The society tapped the Bank's Funding for Lending Scheme (FLS) for an extra £4bn in January, almost matching the £4.5bn it borrowed in the first 16 months of the scheme. This was in reaction to the Government's decision to change FLS so that it could only be used for lending to small and medium-sized businesses from the end of January.

Nationwide's chief executive, Graham Beale, said: "We have effectively pre-funded the balance sheet for lending for the coming year. We have actually already lent far more than we have borrowed through FLS with net lending of £8.4bn in the nine months to December and £15bn over the length of the scheme."

On average, borrowing money from the Bank has cost Nationwide around half a percentage point less than borrowing from wholesale money markets, although the gap has narrowed as the scheme has pumped extra liquidity into the market.

Mr Beale does not believe this has fuelled a potential housing bubble. He said: "I've spent a long time looking at the last housing crash in the early 1990s. The difference today is that employment figures remain strong and affordability of housing is still good.

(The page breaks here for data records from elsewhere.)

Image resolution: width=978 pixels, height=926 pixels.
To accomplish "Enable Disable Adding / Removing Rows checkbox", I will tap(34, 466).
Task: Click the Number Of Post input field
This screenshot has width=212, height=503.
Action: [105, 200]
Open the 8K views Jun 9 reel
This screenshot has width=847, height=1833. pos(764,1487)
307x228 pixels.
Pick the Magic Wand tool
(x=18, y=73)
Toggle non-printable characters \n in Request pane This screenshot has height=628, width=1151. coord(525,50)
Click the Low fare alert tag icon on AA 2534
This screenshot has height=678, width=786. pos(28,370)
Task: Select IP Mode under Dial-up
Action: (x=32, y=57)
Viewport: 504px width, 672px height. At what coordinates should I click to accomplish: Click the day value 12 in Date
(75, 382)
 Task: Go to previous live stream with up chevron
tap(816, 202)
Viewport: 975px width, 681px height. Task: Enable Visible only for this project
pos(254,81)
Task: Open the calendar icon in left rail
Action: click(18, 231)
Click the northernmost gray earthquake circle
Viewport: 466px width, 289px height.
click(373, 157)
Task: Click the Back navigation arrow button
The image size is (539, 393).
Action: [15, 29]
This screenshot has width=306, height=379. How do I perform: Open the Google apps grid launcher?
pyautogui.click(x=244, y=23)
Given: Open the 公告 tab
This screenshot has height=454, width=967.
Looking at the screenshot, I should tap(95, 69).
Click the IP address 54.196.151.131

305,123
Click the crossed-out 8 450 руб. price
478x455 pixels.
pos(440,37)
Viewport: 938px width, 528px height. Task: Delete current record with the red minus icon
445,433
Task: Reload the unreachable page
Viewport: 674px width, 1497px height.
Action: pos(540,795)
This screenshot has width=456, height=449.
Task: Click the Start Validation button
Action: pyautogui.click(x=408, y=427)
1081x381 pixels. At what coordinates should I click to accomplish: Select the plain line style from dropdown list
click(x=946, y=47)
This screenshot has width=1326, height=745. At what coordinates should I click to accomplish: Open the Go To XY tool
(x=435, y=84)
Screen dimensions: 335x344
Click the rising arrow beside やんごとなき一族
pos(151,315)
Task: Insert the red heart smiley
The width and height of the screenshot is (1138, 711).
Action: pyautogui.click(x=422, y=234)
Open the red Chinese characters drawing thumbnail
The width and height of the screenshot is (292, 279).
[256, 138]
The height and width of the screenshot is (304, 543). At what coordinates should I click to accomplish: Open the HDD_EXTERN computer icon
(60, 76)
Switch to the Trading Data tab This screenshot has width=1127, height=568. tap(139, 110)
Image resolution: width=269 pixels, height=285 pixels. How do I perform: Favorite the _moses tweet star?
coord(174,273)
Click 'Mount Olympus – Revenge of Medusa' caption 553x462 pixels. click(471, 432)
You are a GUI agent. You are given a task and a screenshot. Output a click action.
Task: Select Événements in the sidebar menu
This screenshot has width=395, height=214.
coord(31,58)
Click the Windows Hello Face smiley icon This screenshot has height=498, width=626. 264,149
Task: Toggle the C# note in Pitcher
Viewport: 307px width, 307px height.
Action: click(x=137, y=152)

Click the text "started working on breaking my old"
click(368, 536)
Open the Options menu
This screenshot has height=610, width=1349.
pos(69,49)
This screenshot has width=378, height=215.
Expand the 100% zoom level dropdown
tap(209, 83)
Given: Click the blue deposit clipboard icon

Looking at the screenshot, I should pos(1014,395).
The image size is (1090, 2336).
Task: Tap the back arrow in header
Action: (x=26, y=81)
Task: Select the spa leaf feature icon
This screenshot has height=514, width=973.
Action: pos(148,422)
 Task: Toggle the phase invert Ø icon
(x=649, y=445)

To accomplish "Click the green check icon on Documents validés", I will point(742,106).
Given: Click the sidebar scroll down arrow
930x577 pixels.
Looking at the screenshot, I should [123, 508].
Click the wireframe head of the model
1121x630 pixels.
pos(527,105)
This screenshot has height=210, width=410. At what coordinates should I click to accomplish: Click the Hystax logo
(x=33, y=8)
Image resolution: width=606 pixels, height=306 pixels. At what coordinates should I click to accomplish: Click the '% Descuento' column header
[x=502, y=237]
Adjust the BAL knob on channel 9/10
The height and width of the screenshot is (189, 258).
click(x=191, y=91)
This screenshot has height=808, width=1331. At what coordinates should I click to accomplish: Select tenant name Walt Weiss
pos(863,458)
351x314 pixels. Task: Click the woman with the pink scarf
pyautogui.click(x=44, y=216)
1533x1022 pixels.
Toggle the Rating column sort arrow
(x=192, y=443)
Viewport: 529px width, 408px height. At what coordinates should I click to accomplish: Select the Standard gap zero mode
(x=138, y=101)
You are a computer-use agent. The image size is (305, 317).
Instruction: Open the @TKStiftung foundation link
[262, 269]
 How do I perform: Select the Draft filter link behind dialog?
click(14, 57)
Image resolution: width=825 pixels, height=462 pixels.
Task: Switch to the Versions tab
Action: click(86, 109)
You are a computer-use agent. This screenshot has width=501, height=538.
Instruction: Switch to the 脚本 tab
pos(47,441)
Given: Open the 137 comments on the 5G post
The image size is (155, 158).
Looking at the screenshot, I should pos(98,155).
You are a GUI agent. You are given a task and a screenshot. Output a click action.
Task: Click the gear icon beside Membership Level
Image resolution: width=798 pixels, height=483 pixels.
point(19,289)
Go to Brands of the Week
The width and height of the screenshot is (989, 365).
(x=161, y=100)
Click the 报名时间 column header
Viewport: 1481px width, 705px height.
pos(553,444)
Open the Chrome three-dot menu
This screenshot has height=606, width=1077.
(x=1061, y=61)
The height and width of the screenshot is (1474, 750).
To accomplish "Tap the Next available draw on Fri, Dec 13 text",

"While there is growth in the number of transactions and house values, both are below their pre-crisis peaks. London is an anomaly because of special external factors," he added.

Nationwide increased gross lending by 34 per cent to £21.6bn in the nine months to December and net lending was £8.4bn, an increase of 58 per cent. Savings balances grew by £5.8bn, while customers opened 316,700 new current accounts as Nationwide was "a net beneficiary" of easier, seven-day switching rules that came in last autumn. Its share of the current account market, however, remained static at 6 per cent.

Underlying profits doubled to £539m. Mr Beale said the combination of retained earnings from those profits and the £550m raised through an issue of core capital deferred shares in December meant it should hit the Prudential Regulation Authority's order to remove a £1bn gap in its balance sheet ahead of the target of December 2015.